begin ENTRIES SHOWN
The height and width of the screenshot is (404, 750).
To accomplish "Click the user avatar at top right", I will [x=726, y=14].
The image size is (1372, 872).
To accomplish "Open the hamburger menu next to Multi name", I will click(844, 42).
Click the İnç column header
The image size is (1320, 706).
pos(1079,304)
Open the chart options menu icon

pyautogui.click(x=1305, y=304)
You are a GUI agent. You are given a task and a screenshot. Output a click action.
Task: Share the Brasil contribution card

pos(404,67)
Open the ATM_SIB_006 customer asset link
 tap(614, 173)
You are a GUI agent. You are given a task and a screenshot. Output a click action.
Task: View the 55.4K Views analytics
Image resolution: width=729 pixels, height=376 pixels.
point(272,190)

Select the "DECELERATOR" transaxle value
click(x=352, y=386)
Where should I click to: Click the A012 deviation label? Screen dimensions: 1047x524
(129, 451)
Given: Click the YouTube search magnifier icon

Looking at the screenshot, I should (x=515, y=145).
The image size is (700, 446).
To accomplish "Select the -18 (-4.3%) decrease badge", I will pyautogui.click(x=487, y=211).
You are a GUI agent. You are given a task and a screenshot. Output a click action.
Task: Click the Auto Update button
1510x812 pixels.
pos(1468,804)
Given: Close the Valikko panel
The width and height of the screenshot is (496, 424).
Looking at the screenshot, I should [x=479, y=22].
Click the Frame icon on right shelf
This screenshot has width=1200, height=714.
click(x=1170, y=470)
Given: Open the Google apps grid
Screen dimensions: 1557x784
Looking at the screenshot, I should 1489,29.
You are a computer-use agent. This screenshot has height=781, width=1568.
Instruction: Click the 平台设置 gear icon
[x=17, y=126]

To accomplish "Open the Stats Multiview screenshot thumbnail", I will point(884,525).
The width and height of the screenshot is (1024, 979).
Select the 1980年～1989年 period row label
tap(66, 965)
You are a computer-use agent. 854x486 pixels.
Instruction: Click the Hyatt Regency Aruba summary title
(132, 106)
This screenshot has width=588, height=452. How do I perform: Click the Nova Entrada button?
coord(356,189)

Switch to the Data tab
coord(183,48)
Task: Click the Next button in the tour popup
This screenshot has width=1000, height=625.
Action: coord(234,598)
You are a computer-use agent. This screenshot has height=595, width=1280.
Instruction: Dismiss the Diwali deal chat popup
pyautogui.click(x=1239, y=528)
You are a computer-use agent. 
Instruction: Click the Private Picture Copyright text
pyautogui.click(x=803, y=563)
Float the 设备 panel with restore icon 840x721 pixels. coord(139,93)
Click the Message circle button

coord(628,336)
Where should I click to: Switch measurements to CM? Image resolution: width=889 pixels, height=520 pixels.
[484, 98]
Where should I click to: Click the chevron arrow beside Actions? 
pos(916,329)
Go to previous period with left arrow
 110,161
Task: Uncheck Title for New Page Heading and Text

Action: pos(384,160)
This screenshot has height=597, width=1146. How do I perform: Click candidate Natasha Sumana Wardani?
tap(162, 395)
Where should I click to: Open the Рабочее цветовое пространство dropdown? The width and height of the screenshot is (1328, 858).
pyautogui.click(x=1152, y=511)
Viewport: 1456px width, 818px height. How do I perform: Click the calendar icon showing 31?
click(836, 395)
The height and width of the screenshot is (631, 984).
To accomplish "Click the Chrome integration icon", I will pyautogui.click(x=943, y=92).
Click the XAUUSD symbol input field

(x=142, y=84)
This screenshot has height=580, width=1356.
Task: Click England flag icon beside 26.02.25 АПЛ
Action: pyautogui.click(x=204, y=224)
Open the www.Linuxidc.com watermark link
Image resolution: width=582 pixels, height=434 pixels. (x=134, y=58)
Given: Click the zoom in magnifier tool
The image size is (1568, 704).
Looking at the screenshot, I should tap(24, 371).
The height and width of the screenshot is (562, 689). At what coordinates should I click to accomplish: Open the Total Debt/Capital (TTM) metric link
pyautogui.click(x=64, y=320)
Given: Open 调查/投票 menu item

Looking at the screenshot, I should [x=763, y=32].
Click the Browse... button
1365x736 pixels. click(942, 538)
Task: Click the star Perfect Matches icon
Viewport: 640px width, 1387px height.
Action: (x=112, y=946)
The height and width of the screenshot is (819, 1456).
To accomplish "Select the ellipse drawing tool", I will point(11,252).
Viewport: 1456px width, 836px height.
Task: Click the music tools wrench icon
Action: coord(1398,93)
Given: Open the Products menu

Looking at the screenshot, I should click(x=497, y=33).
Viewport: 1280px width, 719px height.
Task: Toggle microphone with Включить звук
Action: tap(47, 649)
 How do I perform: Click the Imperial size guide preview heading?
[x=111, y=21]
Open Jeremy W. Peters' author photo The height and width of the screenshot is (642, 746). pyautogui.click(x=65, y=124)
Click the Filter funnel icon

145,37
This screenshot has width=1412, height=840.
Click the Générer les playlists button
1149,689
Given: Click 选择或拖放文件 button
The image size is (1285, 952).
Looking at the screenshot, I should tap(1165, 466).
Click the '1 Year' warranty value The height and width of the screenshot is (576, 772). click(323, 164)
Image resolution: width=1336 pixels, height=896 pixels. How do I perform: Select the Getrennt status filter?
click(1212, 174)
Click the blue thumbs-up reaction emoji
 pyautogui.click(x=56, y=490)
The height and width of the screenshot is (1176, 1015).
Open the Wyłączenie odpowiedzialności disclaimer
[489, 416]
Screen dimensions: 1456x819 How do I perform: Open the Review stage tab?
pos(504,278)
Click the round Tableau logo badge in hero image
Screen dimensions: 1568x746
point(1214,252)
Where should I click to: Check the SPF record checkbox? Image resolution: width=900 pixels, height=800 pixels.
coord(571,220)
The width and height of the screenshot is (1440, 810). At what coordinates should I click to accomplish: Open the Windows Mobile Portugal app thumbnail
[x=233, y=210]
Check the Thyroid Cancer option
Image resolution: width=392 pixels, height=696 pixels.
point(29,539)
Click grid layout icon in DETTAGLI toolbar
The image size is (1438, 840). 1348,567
end ENTRIES SHOWN
▸ **DIRECTIVE**:
Update the entries above by changing every "GUI agent" to "screen agent" and leaving everything else as it is.

▸ **SOLUTION TO THIS PROBLEM**:
The height and width of the screenshot is (404, 750).
To accomplish "Click the user avatar at top right", I will [x=726, y=14].
The image size is (1372, 872).
To accomplish "Open the hamburger menu next to Multi name", I will click(844, 42).
Click the İnç column header
The image size is (1320, 706).
pos(1079,304)
Open the chart options menu icon

pyautogui.click(x=1305, y=304)
You are a screen agent. You are given a task and a screenshot. Output a click action.
Task: Share the Brasil contribution card

pos(404,67)
Open the ATM_SIB_006 customer asset link
 tap(614, 173)
You are a screen agent. You are given a task and a screenshot. Output a click action.
Task: View the 55.4K Views analytics
Image resolution: width=729 pixels, height=376 pixels.
point(272,190)

Select the "DECELERATOR" transaxle value
click(x=352, y=386)
Where should I click to: Click the A012 deviation label? Screen dimensions: 1047x524
(129, 451)
Given: Click the YouTube search magnifier icon

Looking at the screenshot, I should (x=515, y=145).
The image size is (700, 446).
To accomplish "Select the -18 (-4.3%) decrease badge", I will pyautogui.click(x=487, y=211).
You are a screen agent. You are given a task and a screenshot. Output a click action.
Task: Click the Auto Update button
1510x812 pixels.
pos(1468,804)
Given: Close the Valikko panel
The width and height of the screenshot is (496, 424).
Looking at the screenshot, I should [x=479, y=22].
Click the Frame icon on right shelf
This screenshot has width=1200, height=714.
click(x=1170, y=470)
Given: Open the Google apps grid
Screen dimensions: 1557x784
Looking at the screenshot, I should 1489,29.
You are a computer-use agent. This screenshot has height=781, width=1568.
Instruction: Click the 平台设置 gear icon
[x=17, y=126]

To accomplish "Open the Stats Multiview screenshot thumbnail", I will point(884,525).
The width and height of the screenshot is (1024, 979).
Select the 1980年～1989年 period row label
tap(66, 965)
You are a computer-use agent. 854x486 pixels.
Instruction: Click the Hyatt Regency Aruba summary title
(132, 106)
This screenshot has width=588, height=452. How do I perform: Click the Nova Entrada button?
coord(356,189)

Switch to the Data tab
coord(183,48)
Task: Click the Next button in the tour popup
This screenshot has width=1000, height=625.
Action: coord(234,598)
You are a computer-use agent. This screenshot has height=595, width=1280.
Instruction: Dismiss the Diwali deal chat popup
pyautogui.click(x=1239, y=528)
You are a computer-use agent. 
Instruction: Click the Private Picture Copyright text
pyautogui.click(x=803, y=563)
Float the 设备 panel with restore icon 840x721 pixels. coord(139,93)
Click the Message circle button

coord(628,336)
Where should I click to: Switch measurements to CM? Image resolution: width=889 pixels, height=520 pixels.
[484, 98]
Where should I click to: Click the chevron arrow beside Actions? 
pos(916,329)
Go to previous period with left arrow
 110,161
Task: Uncheck Title for New Page Heading and Text

Action: pos(384,160)
This screenshot has height=597, width=1146. How do I perform: Click candidate Natasha Sumana Wardani?
tap(162, 395)
Where should I click to: Open the Рабочее цветовое пространство dropdown? The width and height of the screenshot is (1328, 858).
pyautogui.click(x=1152, y=511)
Viewport: 1456px width, 818px height. How do I perform: Click the calendar icon showing 31?
click(836, 395)
The height and width of the screenshot is (631, 984).
To accomplish "Click the Chrome integration icon", I will pyautogui.click(x=943, y=92).
Click the XAUUSD symbol input field

(x=142, y=84)
This screenshot has height=580, width=1356.
Task: Click England flag icon beside 26.02.25 АПЛ
Action: pyautogui.click(x=204, y=224)
Open the www.Linuxidc.com watermark link
Image resolution: width=582 pixels, height=434 pixels. (x=134, y=58)
Given: Click the zoom in magnifier tool
The image size is (1568, 704).
Looking at the screenshot, I should tap(24, 371).
The height and width of the screenshot is (562, 689). At what coordinates should I click to accomplish: Open the Total Debt/Capital (TTM) metric link
pyautogui.click(x=64, y=320)
Given: Open 调查/投票 menu item

Looking at the screenshot, I should [x=763, y=32].
Click the Browse... button
1365x736 pixels. click(942, 538)
Task: Click the star Perfect Matches icon
Viewport: 640px width, 1387px height.
Action: (x=112, y=946)
The height and width of the screenshot is (819, 1456).
To accomplish "Select the ellipse drawing tool", I will point(11,252).
Viewport: 1456px width, 836px height.
Task: Click the music tools wrench icon
Action: coord(1398,93)
Given: Open the Products menu

Looking at the screenshot, I should click(x=497, y=33).
Viewport: 1280px width, 719px height.
Task: Toggle microphone with Включить звук
Action: tap(47, 649)
 How do I perform: Click the Imperial size guide preview heading?
[x=111, y=21]
Open Jeremy W. Peters' author photo The height and width of the screenshot is (642, 746). pyautogui.click(x=65, y=124)
Click the Filter funnel icon

145,37
This screenshot has width=1412, height=840.
Click the Générer les playlists button
1149,689
Given: Click 选择或拖放文件 button
The image size is (1285, 952).
Looking at the screenshot, I should tap(1165, 466).
Click the '1 Year' warranty value The height and width of the screenshot is (576, 772). click(323, 164)
Image resolution: width=1336 pixels, height=896 pixels. How do I perform: Select the Getrennt status filter?
click(1212, 174)
Click the blue thumbs-up reaction emoji
 pyautogui.click(x=56, y=490)
The height and width of the screenshot is (1176, 1015).
Open the Wyłączenie odpowiedzialności disclaimer
[489, 416]
Screen dimensions: 1456x819 How do I perform: Open the Review stage tab?
pos(504,278)
Click the round Tableau logo badge in hero image
Screen dimensions: 1568x746
point(1214,252)
Where should I click to: Check the SPF record checkbox? Image resolution: width=900 pixels, height=800 pixels.
coord(571,220)
The width and height of the screenshot is (1440, 810). At what coordinates should I click to accomplish: Open the Windows Mobile Portugal app thumbnail
[x=233, y=210]
Check the Thyroid Cancer option
Image resolution: width=392 pixels, height=696 pixels.
point(29,539)
Click grid layout icon in DETTAGLI toolbar
The image size is (1438, 840). 1348,567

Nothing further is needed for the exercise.